Chaque fois que je referme un livre de Svetlana Alexievitch, je suis pour longtemps imprégné d’une double admiration :
▪ Pour le style de l’écrivaine, qui à première vue n’en a aucun puisque ses récits sont constitués d’un assemblage kaléidoscopique d’entretiens, d’entrevues, de translations de brèves discussions avec des Russes, témoins qu’elle semble simplement laisser parler.

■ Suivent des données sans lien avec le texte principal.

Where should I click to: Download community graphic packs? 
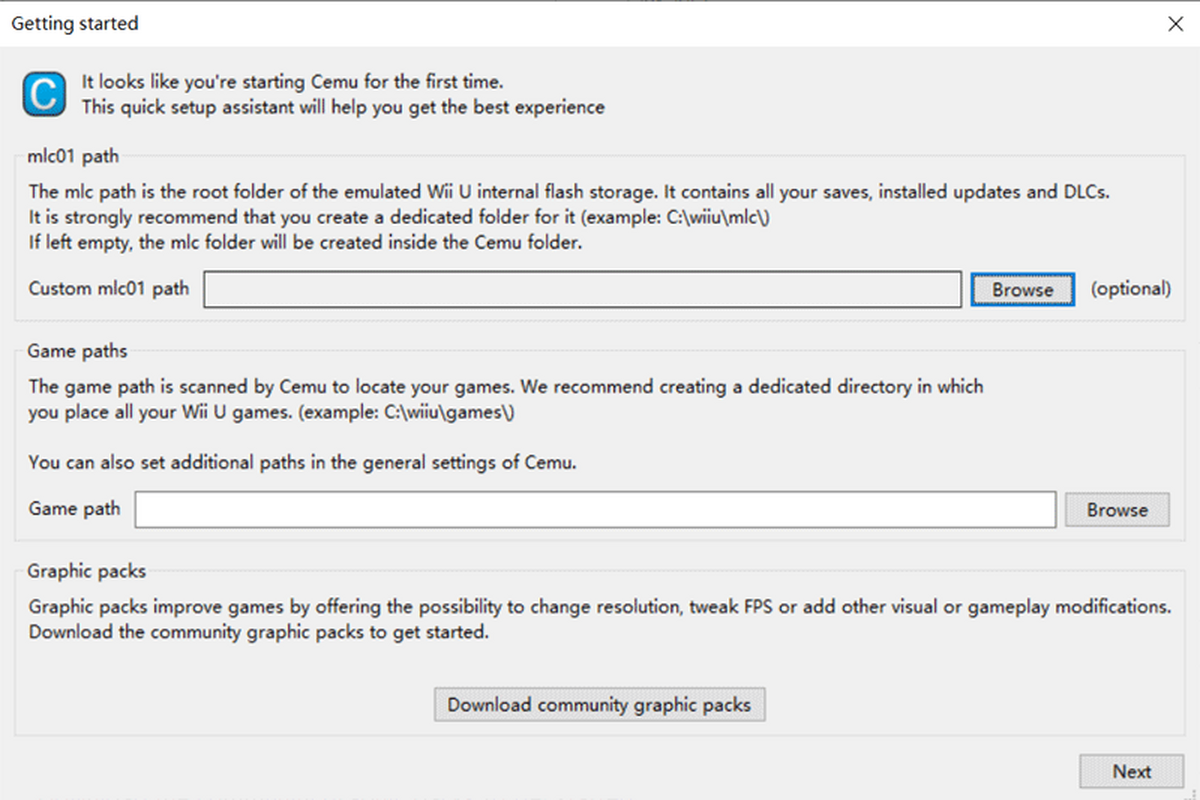(x=599, y=704)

Pourtant, évidemment non, car la manière dont ces propos sont transcrits semble-t-il mot à mot, le choix des témoignages et l’ordre dans lequel ils sont disposés relève évidemment du plus grand art de l’écriture, un travail magistral qui sait se rendre parfaitement invisible.

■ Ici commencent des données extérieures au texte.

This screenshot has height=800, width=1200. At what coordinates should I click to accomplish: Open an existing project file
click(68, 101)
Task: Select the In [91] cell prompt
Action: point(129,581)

▪ Pour le peuple Russe, qui a survécu à tout ce qu’on pouvait envisager de pire dans l’histoire des deux derniers siècles : le despotisme tsariste associé à la macération dans le cléricalisme le plus obscurantiste, l’alliance du sabre et du goupillon ; les massacres de la Première guerre mondiale ; la guerre civile, les exodes, les famines ; la barbarie hitlérienne et ses crimes gigantesques ; l’indicible cruauté du stalinisme, les exécutions, encore exécutions, pour les chanceux les camps, encore les camps.
Et ce Peuple a tenu et c’est ce Peuple qui nous a libérés du nazisme.
Alors, après avoir vu le film de Kantemir Balagov je songeais irrésistiblement à Svetlana Alexievitch.
Parce qu’il nous donne à voir le même type de héros soviétiques ; des héroïnes en l’occurrence : deux jeunes femmes, Iya (Viktoria Miroshnichenko) et Masha (Vasilisa Perelygina) qui en 1945 veulent non seulement survivre mais revivre dans Léningrad dévastée et affrontent le destin national et leurs destinées personnelles.
Parce qu’au-delà de ces deux personnages centraux, le film fait apparaître une kyrielle de héros du quotidien et que, sans pesante pédagogie, il nous fait approcher par des séquences croisées l’essence de l’âme Russe.
Parce que la réalisation de Balagov est tout aussi splendide que l’écriture d’Alexievitch.
Parce qu’enfin, et surtout, les deux, le cinéaste et l’écrivaine, aiment passionnément leur peuple, c’est pour cela qu’ils en parlent si bien.